Chest Pain Drug Put to Test Against Arrhythmias

The drug ranolazine, approved to treat chest pain, is being tested as a potential treatment for ventricular arrhythmias, a condition for which there are limited treatment options for patients with heart disease.

The University of Rochester Medical Center is leading the new nationwide clinical trial, funded with a $10.5 million grant from the National Institutes of Health. It’s the first major study testing a new concept – blocking late sodium currents that govern key components of the electrical activity in the heart – to combat these deadly arrhythmias.

The approach represents a new avenue of therapy after two decades of no significant developments in innovative drug treatment of ventricular arrhythmias, say the principal investigators of the new study, Wojciech Zareba, M.D., Ph.D., and Arthur J. Moss, M.D., of the University of Rochester Medical Center, who are experts on the treatment of arrhythmias.

“This study is very important because current anti-arrhythmic agents do not offer enough protection for high-risk patients or can’t be used for long due to negative side effects, and some even cause additional heart rhythm disorders,” said Zareba, director of Clinical Cardiology Research and the Heart Research Follow-up Program. “We believe ranolazine is a promising therapy and that this trial could provide a revolutionary approach to treat these difficult heart rhythm disorders.”

In the double-blind, randomized clinical trial, high-risk patients who already have implantable cardioverter-defibrillators or ICDs will receive either ranolazine or placebo. The aim of the study, known as RAID, for Ranolazine in High-Risk Implantable Cardioverter-Defibrillator Patients, is to determine if ranolazine decreases death or cardiac arrhythmias, and also if it decreases the risk of hospitalizations from cardiac causes, including arrhythmias, heart failure or heart attack. Investigators plan to enroll approximately 1,440 patients at 80 centers across the United States.

According to Moss, “This is the right study at the right time. We know ranolazine has a good safety profile from its use to treat chest pain; early basic and clinical testing has been favorable; and we will be able to monitor precisely how patients respond to the drug by taking heart rhythm recordings directly from patients’ ICDs.” Moss will coordinate data management for the trial.

Ranolazine was tested previously in the high-profile MERLIN trial to determine if the drug reduced death rates in patients with acute coronary syndrome. While the drug was unsuccessful in reducing the risk of death in these patients, the study population was very large and researchers obtained significant data on various subgroups. They found that in people with coronary artery disease, ranolazine decreased the incidence of arrhythmias.

Ranolazine works by targeting the late sodium current that moves sodium ions into the heart muscle cells with each heartbeat, regulating the electrical activity of the heart. Damage to heart cells, such as from a heart attack, can cause excess sodium to leak into heart muscle cells. This extra, unwanted sodium puts patients at greater risk for arrhythmias and may prove to be an effective target for drugs such as ranolazine, blocking excessive inflow of sodium ions. 

The trial, which is registered on clinicaltrials.gov (#NCT01215253), is funded by the National Heart, Lung and Blood Institute and will begin enrolling patients in spring 2011. Gilead Sciences, Inc., the biopharmaceutical company that markets ranolazine, will donate the study drug and placebo needed for the trial.

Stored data
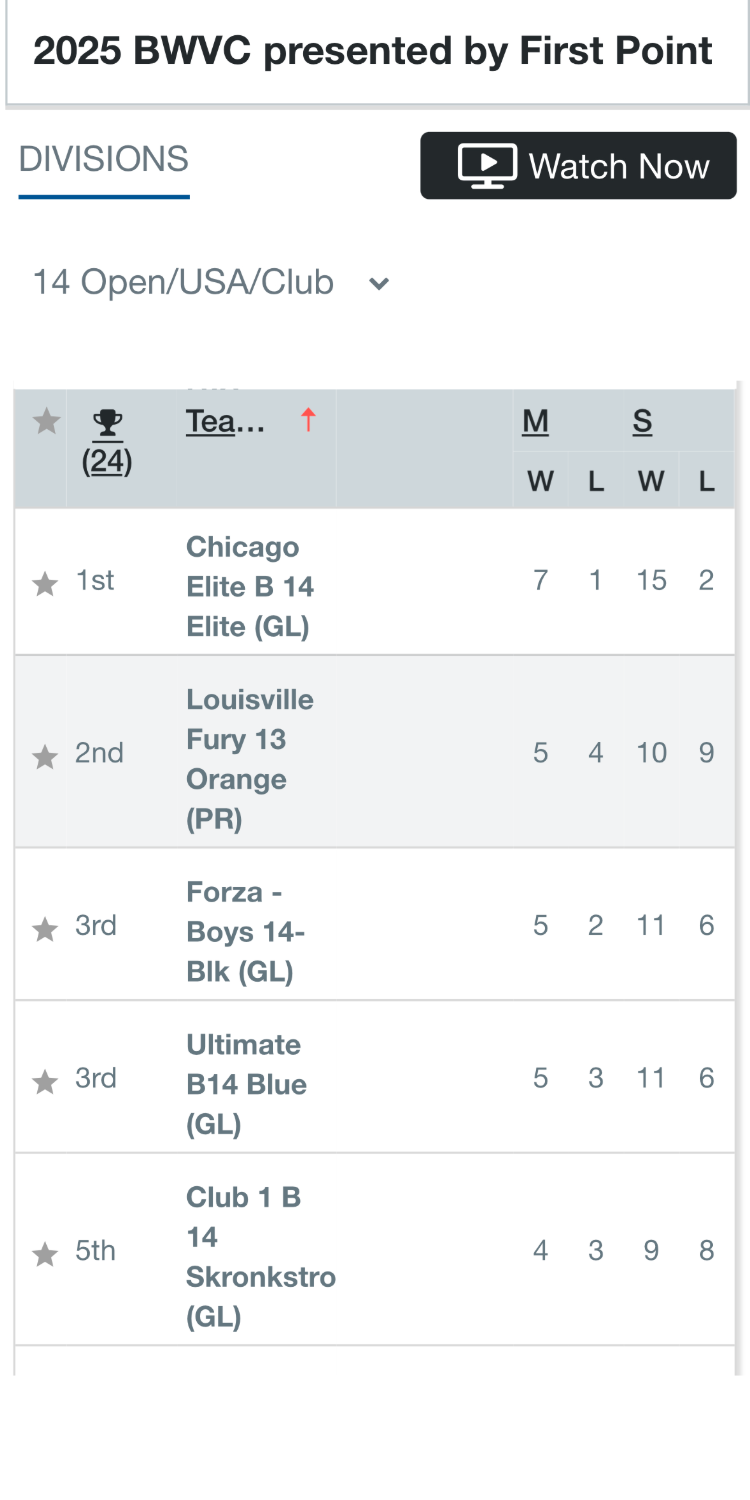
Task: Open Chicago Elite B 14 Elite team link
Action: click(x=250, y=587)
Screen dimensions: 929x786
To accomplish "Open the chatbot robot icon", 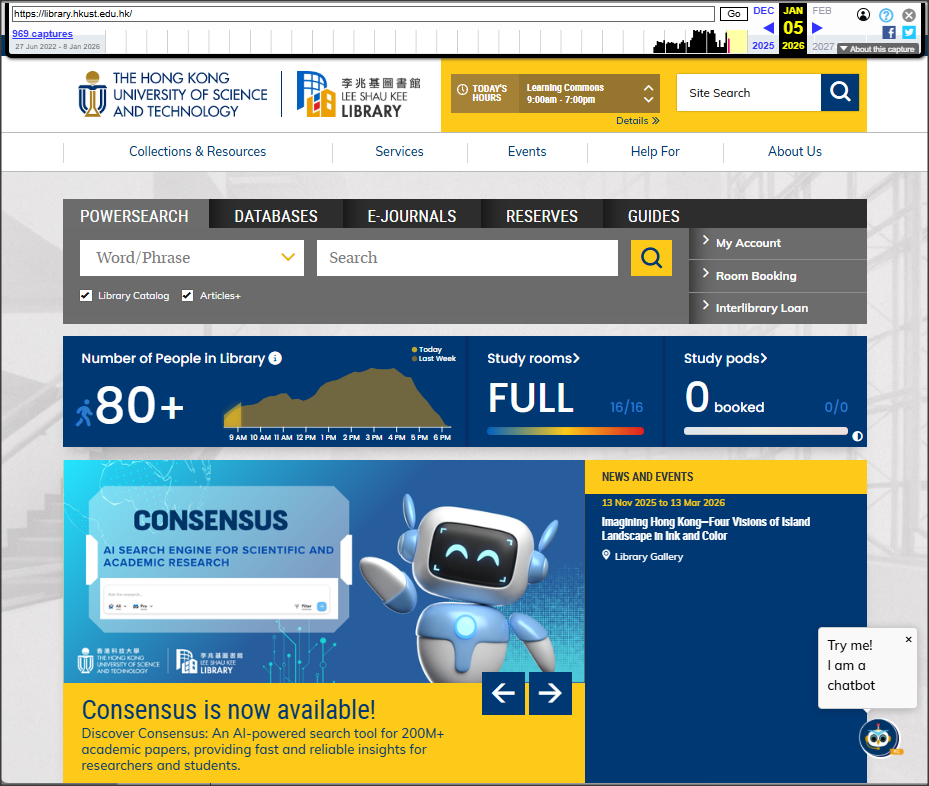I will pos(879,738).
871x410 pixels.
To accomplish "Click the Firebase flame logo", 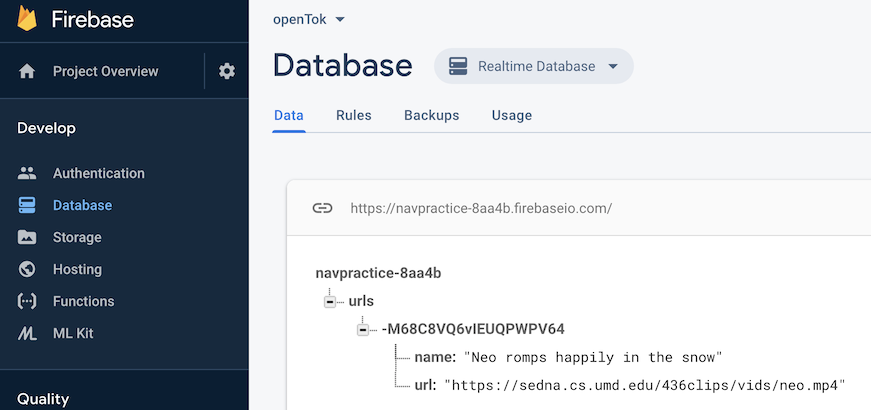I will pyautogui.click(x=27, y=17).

---

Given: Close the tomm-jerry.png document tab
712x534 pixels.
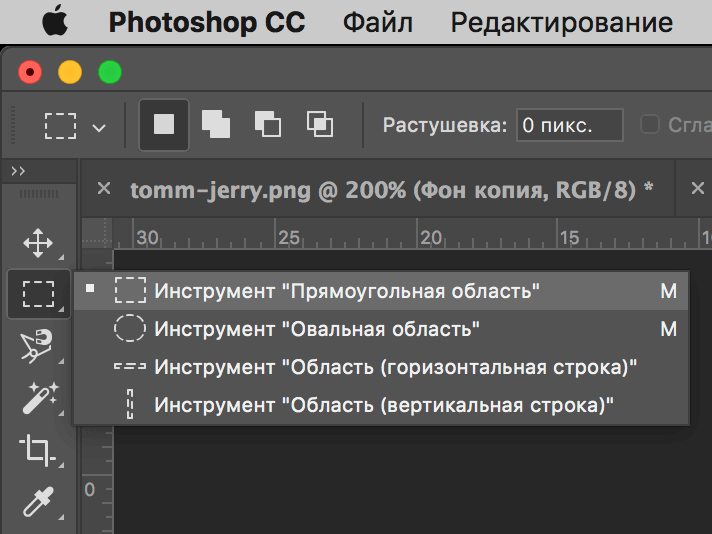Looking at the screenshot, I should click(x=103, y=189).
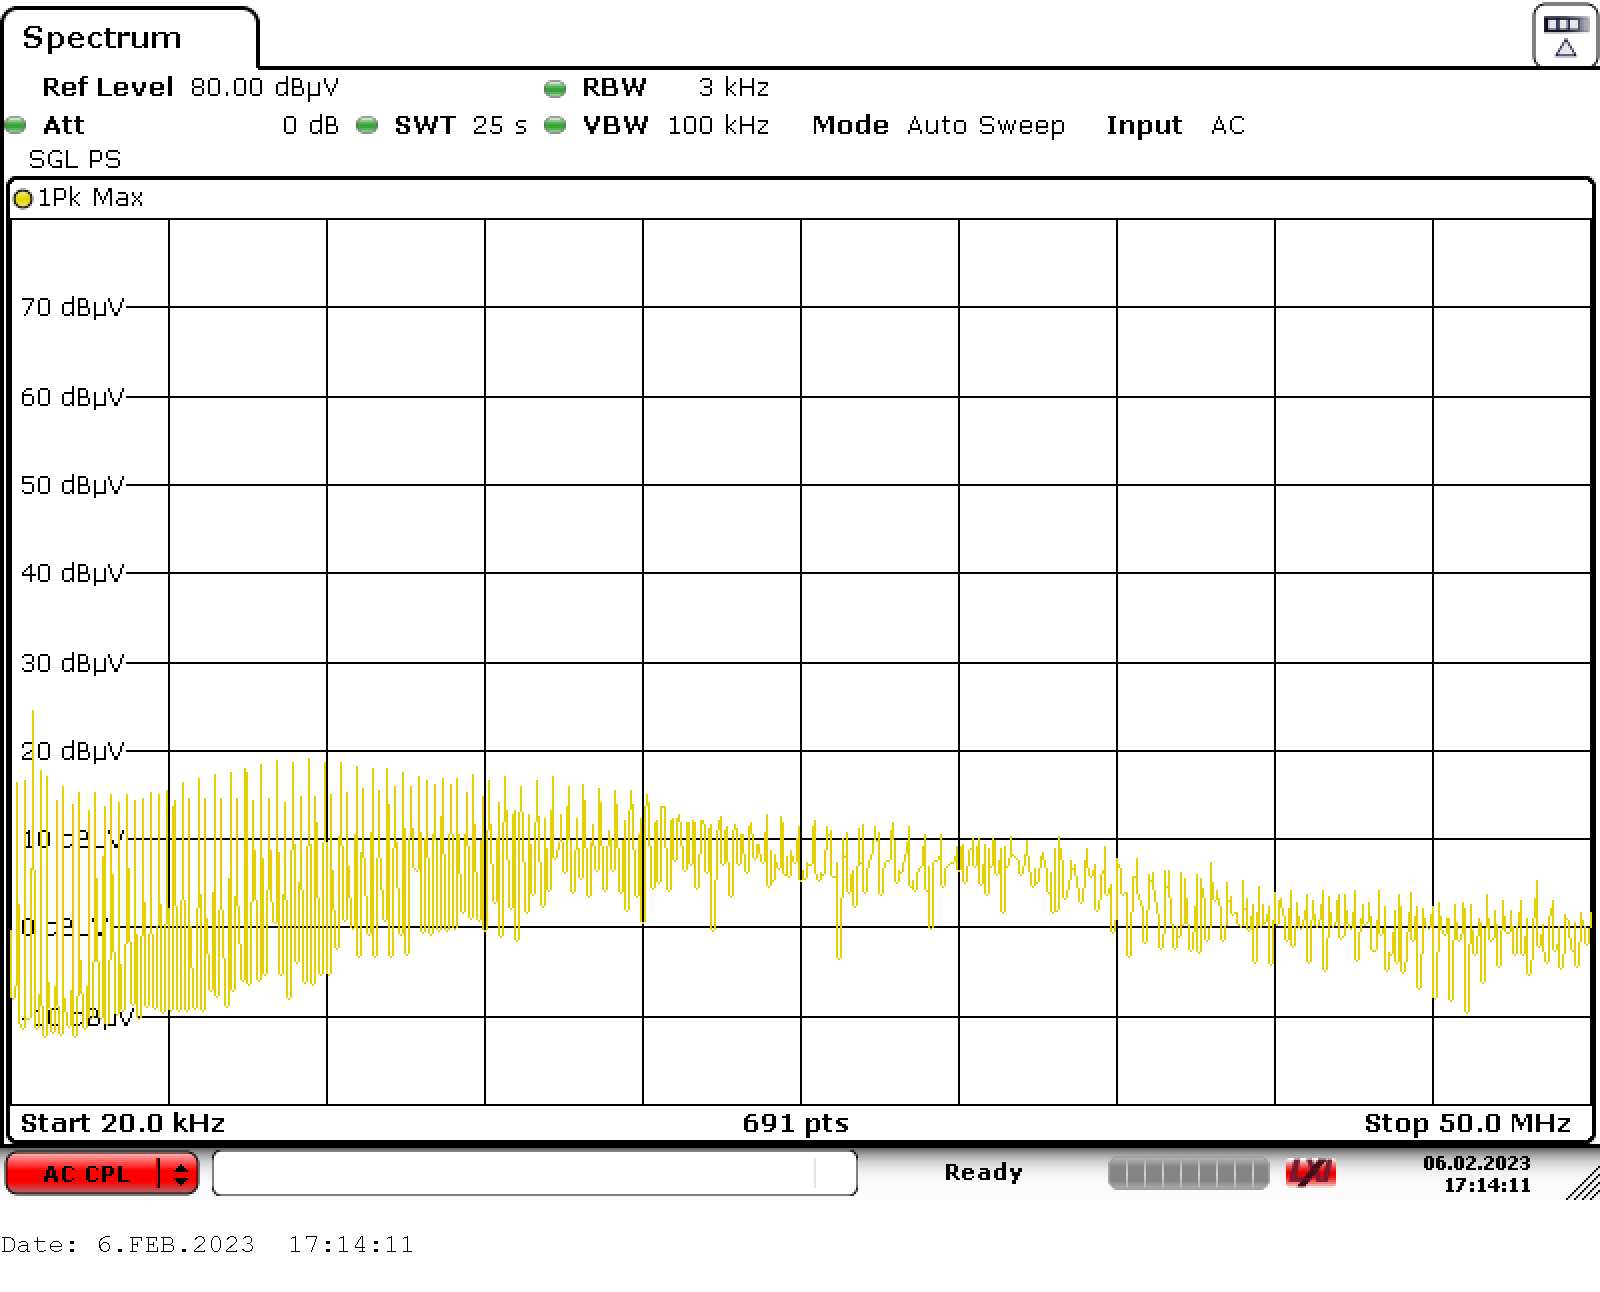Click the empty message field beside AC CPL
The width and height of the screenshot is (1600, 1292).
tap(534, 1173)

_Activity 1:_ According to the ranolazine article, roughly how many patients do the investigators plan to enroll, and at how many centers?
_Activity 2:_ Reproduce the passage of the ranolazine article starting at "In the double-blind, randomized" and ending at "the United States.".

_Answer section 1:_ About 1,440 patients at 80 centers across the United States.

_Answer section 2:_
In the double-blind, randomized clinical trial, high-risk patients who already have implantable cardioverter-defibrillators or ICDs will receive either ranolazine or placebo. The aim of the study, known as RAID, for Ranolazine in High-Risk Implantable Cardioverter-Defibrillator Patients, is to determine if ranolazine decreases death or cardiac arrhythmias, and also if it decreases the risk of hospitalizations from cardiac causes, including arrhythmias, heart failure or heart attack. Investigators plan to enroll approximately 1,440 patients at 80 centers across the United States.